Negli ultimi mesi, ha dato impulso alla nascita di un Coordinamento che riunisce i familiari delle vittime delle stragi cosiddette “di terrorismo” e “di mafia”. Ci racconti come è nata questa idea.

L’idea è nata proprio a causa del tentativo in atto da parte di questo governo di riscrivere la storia del nostro Paese, cancellando la responsabilità dei servizi e dell’eversione nera, parcellizzando lo studio delle stragi e banalizzandone le cause. Secondo quest’ottica, esse devono essere attribuite soltanto a quanti sono stati utilizzati come esecutori, escludendo da questi gli esecutori neofascisti. Inoltre, le ultime sentenze della magistratura hanno ancora di più allontanato la speranza di poter ottenere, nel corso della vita che mi resta, quella verità e quella giustizia per cui combatto da anni. Ho pensato allora che fosse necessario avere una voce comune, e quindi più forte e più incisiva, da parte delle associazioni dei familiari di vittime per quella che dovrebbe essere una esigenza di tutto il Paese – e che invece, troppo spesso, viene lasciata in carico soltanto a noi. 

Dato il contesto assai critico, che appello lancia alla politica e alla società civile?

Alla politica, sia di opposizione che di governo, non posso che lanciare l’appello di fare di tutto, ognuno nel proprio ruolo, per fare emergere la verità su queste stragi che hanno disseminato la storia d’Italia. Finché non emergeranno le verità e non ci sarà giustizia, il nostro Stato non potrà definirsi davvero democratico. Alla società civile posso dire di fare ognuno, per quanto piccola possa essere, la sua parte.

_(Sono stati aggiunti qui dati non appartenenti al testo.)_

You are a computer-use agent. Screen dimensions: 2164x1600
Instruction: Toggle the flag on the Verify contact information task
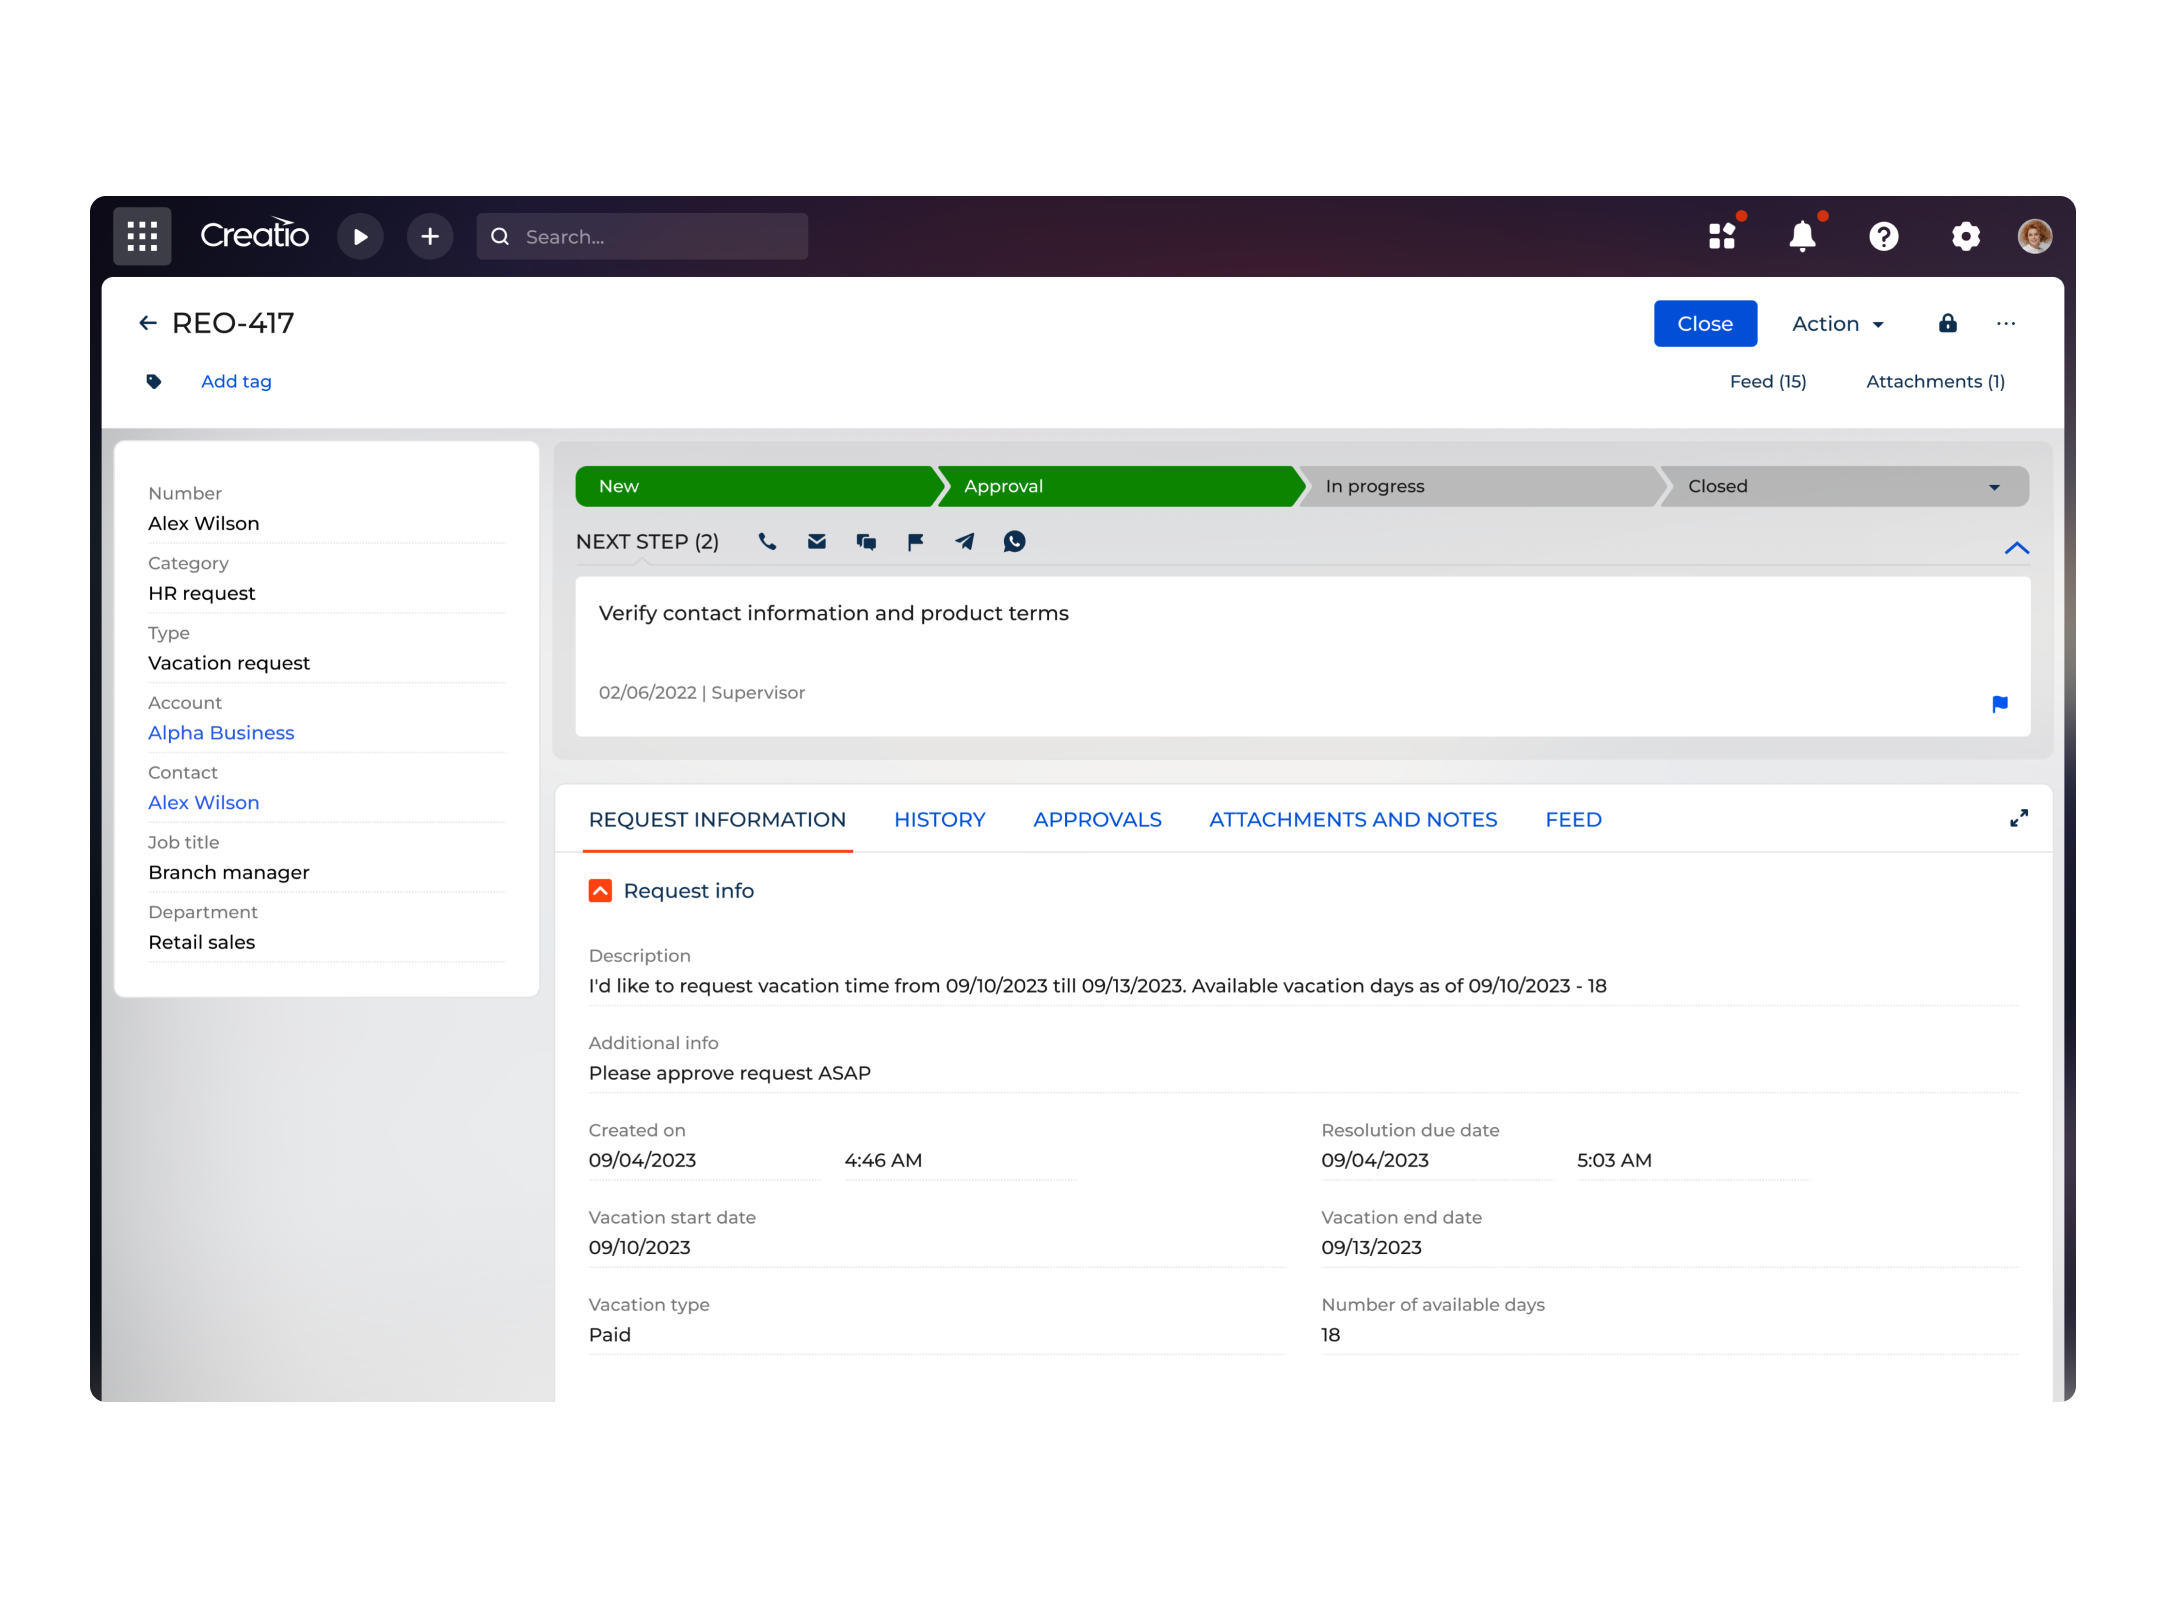click(2000, 704)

È necessario non soltanto non essere complici, ma anche non essere indifferenti, non voltare la testa dall’altra parte, non dire «non è affar mio, sono gli altri, le autorità, a doverci pensare». Se riusciremo a farlo, questo Paese non avrà più bisogno di eroi. Che, in fin dei conti, sono soltanto uomini che hanno fatto fino all’ultimo il loro dovere e che sono stati costretti a diventare eroi, a morire come eroi, a causa anche dell’indifferenza di troppi.